What is expected:
Only the lines below between the ones containing "Task: Expand the Primary" and "Viewport: 539px width, 375px height.", inclusive, are to be reproduced, each exactly as it stands.

Data shown:
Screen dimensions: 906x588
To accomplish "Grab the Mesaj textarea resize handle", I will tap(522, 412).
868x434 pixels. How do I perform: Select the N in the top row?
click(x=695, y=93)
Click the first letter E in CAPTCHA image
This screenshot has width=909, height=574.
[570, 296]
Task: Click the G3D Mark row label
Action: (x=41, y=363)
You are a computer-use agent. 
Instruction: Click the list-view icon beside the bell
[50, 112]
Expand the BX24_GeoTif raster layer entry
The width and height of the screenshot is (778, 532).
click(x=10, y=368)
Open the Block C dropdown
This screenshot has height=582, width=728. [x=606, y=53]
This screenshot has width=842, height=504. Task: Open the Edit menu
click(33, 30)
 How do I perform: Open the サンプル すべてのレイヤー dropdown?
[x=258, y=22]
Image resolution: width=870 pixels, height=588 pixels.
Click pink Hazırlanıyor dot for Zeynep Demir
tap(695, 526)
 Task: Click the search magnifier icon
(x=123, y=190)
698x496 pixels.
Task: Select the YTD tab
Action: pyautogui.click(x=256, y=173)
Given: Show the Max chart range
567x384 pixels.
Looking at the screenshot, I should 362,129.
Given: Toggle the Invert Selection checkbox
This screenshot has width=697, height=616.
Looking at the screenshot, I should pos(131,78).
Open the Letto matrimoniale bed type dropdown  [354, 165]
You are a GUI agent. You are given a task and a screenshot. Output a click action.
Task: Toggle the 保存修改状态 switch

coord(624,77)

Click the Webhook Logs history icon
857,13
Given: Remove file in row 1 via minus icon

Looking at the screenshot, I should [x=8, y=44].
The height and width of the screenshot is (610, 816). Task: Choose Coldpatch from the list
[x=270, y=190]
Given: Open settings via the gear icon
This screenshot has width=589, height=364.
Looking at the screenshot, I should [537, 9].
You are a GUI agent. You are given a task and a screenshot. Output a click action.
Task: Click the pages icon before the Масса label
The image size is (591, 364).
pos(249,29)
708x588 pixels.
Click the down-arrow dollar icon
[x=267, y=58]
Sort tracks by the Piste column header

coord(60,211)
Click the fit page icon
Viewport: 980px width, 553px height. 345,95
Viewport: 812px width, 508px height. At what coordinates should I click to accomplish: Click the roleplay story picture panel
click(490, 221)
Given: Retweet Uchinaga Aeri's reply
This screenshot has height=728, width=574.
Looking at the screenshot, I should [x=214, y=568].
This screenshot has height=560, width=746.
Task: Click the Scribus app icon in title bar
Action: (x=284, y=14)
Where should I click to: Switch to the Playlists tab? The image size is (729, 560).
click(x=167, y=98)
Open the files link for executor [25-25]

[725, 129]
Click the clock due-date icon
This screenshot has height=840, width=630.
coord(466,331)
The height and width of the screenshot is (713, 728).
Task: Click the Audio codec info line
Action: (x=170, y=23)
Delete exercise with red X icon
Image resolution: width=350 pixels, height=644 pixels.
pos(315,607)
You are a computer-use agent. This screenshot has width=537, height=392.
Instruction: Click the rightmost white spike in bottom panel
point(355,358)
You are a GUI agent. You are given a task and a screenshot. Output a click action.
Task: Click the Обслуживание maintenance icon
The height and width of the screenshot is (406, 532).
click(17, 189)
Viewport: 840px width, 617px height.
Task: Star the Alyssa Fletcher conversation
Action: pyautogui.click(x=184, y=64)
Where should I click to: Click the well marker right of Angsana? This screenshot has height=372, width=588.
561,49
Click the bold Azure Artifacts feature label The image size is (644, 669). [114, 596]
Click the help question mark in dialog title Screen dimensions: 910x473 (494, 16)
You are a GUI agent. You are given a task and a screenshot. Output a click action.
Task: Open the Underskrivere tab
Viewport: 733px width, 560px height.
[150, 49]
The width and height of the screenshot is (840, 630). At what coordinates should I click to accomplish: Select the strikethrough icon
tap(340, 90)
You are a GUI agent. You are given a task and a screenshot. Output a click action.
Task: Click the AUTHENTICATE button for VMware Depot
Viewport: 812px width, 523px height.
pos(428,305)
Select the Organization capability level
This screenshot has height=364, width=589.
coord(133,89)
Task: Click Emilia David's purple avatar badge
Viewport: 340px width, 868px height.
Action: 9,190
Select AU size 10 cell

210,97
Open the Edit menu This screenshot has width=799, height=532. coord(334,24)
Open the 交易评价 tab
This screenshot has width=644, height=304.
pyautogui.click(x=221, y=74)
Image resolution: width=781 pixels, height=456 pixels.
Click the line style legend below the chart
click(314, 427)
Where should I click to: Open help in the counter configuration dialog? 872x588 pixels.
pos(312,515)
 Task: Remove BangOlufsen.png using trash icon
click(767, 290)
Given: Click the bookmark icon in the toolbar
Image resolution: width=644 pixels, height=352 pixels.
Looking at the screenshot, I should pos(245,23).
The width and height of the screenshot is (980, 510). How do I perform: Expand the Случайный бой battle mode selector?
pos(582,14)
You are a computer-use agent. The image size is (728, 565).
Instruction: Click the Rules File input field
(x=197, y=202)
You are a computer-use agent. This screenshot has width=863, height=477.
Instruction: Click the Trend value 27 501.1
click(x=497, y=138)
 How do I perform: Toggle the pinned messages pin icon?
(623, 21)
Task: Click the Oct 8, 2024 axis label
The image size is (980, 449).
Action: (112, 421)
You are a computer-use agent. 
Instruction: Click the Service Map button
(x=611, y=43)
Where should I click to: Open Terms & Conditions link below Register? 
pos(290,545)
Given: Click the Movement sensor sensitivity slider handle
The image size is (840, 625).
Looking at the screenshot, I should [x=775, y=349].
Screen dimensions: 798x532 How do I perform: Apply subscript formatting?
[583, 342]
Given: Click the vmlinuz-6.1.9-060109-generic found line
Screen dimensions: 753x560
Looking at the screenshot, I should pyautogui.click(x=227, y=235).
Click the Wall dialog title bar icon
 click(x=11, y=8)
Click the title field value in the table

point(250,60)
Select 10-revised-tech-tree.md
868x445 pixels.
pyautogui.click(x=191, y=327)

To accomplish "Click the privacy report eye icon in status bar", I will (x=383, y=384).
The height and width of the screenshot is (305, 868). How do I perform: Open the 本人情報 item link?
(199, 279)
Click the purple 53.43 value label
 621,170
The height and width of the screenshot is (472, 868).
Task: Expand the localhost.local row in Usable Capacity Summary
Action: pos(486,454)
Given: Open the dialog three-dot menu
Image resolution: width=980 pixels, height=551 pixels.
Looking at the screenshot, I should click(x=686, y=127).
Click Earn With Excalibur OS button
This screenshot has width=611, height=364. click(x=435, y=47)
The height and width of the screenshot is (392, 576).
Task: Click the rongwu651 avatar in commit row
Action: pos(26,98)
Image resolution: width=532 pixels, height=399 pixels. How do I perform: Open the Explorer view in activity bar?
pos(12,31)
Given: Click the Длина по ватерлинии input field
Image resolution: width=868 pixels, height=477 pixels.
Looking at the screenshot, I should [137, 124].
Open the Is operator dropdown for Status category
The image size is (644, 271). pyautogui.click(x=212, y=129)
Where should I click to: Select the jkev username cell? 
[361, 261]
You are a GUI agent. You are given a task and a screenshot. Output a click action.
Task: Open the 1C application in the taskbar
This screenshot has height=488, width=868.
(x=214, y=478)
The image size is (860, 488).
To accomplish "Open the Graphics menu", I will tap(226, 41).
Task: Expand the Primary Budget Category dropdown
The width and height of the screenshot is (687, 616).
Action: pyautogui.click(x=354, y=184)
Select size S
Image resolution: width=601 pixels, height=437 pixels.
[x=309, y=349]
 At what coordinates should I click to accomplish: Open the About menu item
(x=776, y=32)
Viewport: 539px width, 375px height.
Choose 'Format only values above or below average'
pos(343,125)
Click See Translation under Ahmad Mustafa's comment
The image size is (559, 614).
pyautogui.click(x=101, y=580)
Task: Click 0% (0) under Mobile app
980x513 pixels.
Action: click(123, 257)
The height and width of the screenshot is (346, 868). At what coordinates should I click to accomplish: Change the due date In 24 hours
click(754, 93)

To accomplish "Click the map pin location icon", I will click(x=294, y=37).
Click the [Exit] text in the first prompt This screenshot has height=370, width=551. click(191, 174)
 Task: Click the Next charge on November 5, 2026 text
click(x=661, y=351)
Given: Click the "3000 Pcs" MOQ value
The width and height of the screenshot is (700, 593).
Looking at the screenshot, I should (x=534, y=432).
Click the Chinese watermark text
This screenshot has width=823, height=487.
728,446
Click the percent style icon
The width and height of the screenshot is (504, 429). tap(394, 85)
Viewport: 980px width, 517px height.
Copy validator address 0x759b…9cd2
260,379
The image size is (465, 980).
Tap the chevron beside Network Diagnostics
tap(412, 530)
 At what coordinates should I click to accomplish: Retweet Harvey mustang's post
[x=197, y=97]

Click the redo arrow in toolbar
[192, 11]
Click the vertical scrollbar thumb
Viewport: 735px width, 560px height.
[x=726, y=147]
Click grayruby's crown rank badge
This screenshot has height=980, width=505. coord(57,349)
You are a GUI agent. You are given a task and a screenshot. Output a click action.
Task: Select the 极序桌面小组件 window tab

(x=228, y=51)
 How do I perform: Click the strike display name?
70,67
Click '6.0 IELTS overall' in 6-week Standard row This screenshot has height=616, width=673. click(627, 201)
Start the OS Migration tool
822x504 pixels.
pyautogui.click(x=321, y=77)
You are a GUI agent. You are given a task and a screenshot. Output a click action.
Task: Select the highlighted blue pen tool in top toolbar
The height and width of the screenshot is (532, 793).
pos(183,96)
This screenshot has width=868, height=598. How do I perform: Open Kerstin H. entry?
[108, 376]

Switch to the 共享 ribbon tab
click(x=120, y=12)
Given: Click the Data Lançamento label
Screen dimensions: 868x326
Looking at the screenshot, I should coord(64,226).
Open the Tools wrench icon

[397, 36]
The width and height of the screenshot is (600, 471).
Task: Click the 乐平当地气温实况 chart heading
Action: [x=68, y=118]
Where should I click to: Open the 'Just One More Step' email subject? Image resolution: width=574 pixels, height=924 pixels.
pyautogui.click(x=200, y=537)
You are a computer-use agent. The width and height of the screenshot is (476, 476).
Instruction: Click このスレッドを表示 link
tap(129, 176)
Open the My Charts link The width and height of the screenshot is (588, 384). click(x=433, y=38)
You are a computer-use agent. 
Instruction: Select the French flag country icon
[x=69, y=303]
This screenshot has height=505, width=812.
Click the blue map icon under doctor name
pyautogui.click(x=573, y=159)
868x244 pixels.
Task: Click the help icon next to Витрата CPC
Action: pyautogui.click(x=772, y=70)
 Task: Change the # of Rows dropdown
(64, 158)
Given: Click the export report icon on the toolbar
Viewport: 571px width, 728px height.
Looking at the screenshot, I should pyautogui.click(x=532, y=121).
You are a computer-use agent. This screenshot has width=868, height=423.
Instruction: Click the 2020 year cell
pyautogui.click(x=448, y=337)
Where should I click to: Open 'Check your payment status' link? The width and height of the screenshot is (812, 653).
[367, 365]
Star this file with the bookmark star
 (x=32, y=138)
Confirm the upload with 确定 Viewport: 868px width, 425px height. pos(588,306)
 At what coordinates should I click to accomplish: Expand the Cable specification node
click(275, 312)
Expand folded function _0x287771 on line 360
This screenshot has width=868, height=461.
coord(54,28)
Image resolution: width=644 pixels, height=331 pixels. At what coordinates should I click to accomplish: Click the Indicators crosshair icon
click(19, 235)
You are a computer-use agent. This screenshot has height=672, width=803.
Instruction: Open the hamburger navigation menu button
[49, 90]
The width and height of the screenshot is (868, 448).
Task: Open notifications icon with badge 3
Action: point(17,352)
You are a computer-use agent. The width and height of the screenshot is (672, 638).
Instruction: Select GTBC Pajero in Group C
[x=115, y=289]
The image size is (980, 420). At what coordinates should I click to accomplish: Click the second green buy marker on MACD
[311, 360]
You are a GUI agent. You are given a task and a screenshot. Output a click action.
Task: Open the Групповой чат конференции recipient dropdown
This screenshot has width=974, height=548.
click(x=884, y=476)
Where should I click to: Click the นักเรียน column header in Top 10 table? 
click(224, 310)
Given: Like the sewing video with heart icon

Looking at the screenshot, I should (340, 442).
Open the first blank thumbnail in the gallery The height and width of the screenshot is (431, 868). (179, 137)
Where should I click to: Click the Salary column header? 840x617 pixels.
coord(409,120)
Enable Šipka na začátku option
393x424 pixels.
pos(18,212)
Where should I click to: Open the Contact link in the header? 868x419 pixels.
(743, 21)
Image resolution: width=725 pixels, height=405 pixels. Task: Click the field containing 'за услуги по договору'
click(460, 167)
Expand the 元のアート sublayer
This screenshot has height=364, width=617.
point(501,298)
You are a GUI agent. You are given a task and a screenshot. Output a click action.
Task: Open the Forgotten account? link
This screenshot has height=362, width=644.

Written response:
Task: Expand the Primary Budget Category dropdown
The width and height of the screenshot is (687, 616).
Action: pyautogui.click(x=354, y=184)
Select size S
Image resolution: width=601 pixels, height=437 pixels.
[x=309, y=349]
 At what coordinates should I click to accomplish: Open the About menu item
(x=776, y=32)
Viewport: 539px width, 375px height.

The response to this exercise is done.